Samuel Allen Taylor
The sonic creations of composer, classical guitarist and electro-acoustic artist, Samuel Allen Taylor, explore the point of intersection between electronic and acoustic sound media, and the live-performance-based transformation of their qualities. His work seeks a synthesis of the notated and improvised musical traditions, and navigates the spiritual feedback network between performing artists, technological instruments, electro-acoustic vibrations, and audience.
Mr. Taylor currently resides in Winston-Salem, NC, where he works as composer, performer, and as classical guitar instructor at Salem College, where he has helped to establish the new Bachelor of Music program in Guitar Performance.
In the spring of 2015, his composition, Radio Dream Voice, received its world premiere by pianist Barbara-Lister Sink in the Legacy Alive! Concert series at Salem College, and last year his work, Tableaux, was performed at the Clark Theatre at Lincoln Center (New York, New York).

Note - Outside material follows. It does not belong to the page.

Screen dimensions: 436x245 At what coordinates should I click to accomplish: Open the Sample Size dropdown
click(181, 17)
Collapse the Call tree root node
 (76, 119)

As a longtime collaborator with alban elved dance company, Mr. Taylor has created the music for Vita, which was presented at the Southeastern Center for Contemporary Art (Winston-Salem, NC) and Emory and Henry College (Emory, VA).

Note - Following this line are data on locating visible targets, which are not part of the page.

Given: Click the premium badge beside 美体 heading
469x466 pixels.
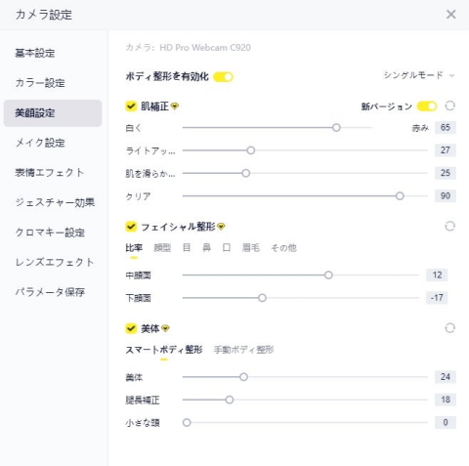Looking at the screenshot, I should click(165, 328).
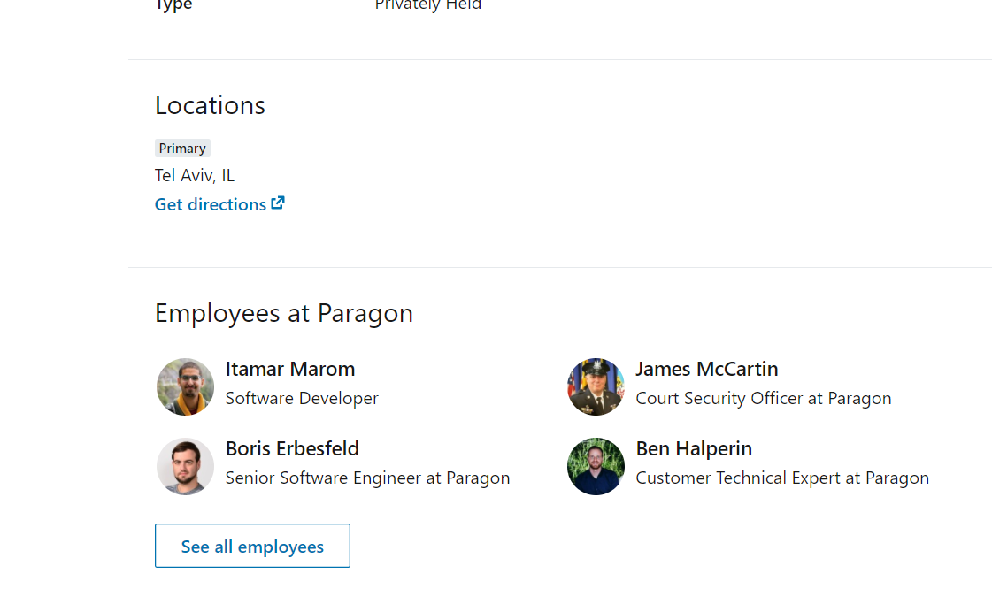The width and height of the screenshot is (992, 604).
Task: Open the Itamar Marom name link
Action: point(289,369)
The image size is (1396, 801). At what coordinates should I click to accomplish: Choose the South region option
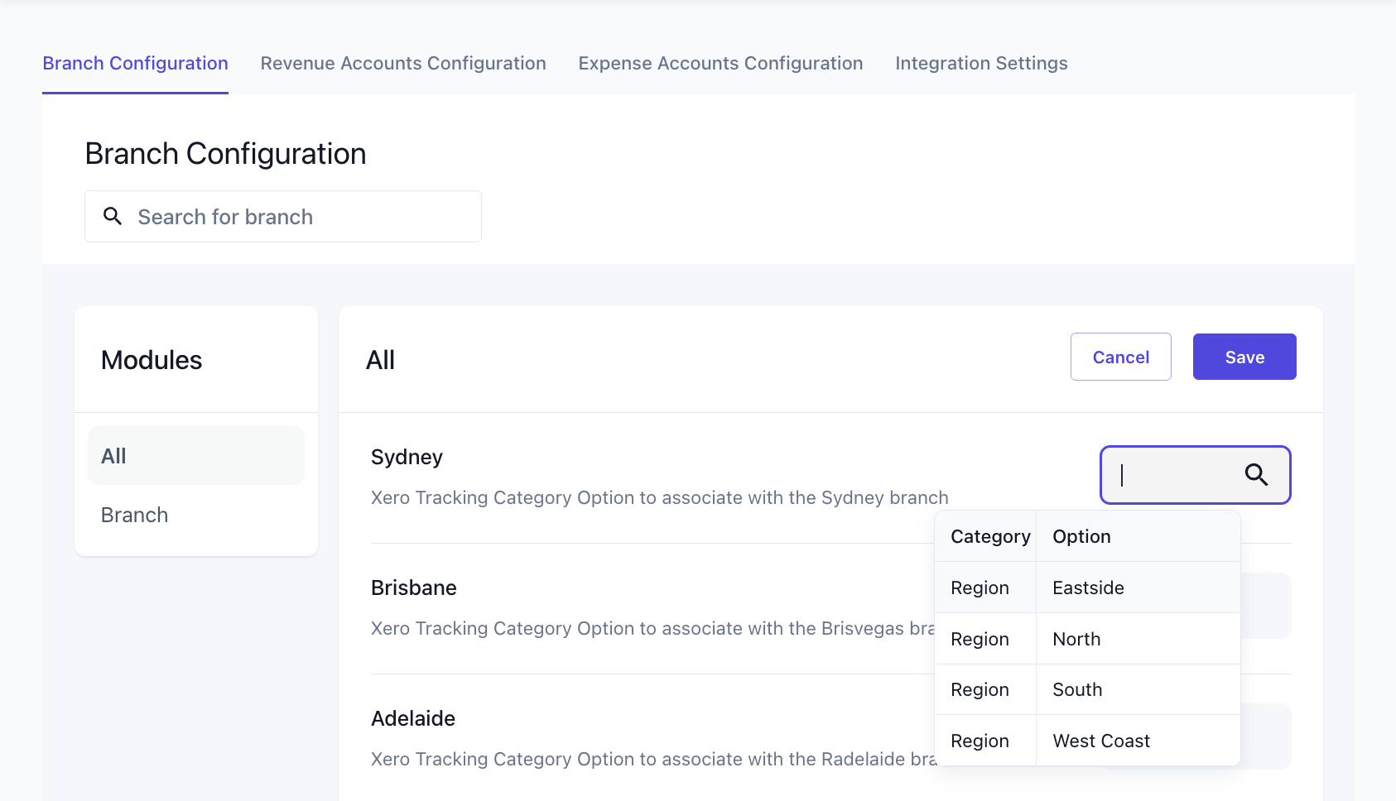(1088, 690)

“Mindful of the sharp differences between Fields’ cleanly linear drawings and Ruckman’s fluidly expressionistic paintings, Taylor sought to sonically mediate those contrasting visual languages while working toward the larger, shared goal of honoring the 12 Jupiter genii. Although his medium is electronic sound, his experience during and immediately following the project’s invocation rituals was multi-sensory, manifested in both auditory and visual impressions. All remained strongly present for him when he set about composing, as ideals he hoped to approximate with the digital technology at his disposal. In addition to computer programs simulating the range of sounds a 1960s- vintage modular synthesizer offers, Taylor employed several other strategies to this end. These included transformation of orchestral and percussion-derived sounds; processing and recomposition of sound recordings the National Aeronautics and Space Administration (NASA) made of Jupiter and its 67 moons; and an indeterminate, open- channel sound-generating process that Taylor calls “electric discourse.” The latter phrase hints at his idea that the process extends his communication with the Jupiter genii, enabling him to encourage their participation. He experimented freely and intuitively with all these sources in order to select the sounds that make up his composition. A quadrophonic (four-channel) process allowed him to direct sounds at the listener from any of several different directions, in effect situating the sounds in space as well as in time. Not only do they emanate from the four discrete channels, but they also seem to move through the spaces in between. The multi-tracking phase of Taylor’s process is analogous to traditional composition in the sense that he began each of this work’s 12 movements with a motif on which he then elaborated. Furthermore, he structured the music so that each movement echoes in one or more of the other movements. The movements‘ titles are identical to those of Fields’ drawings and Ruckman’s paintings.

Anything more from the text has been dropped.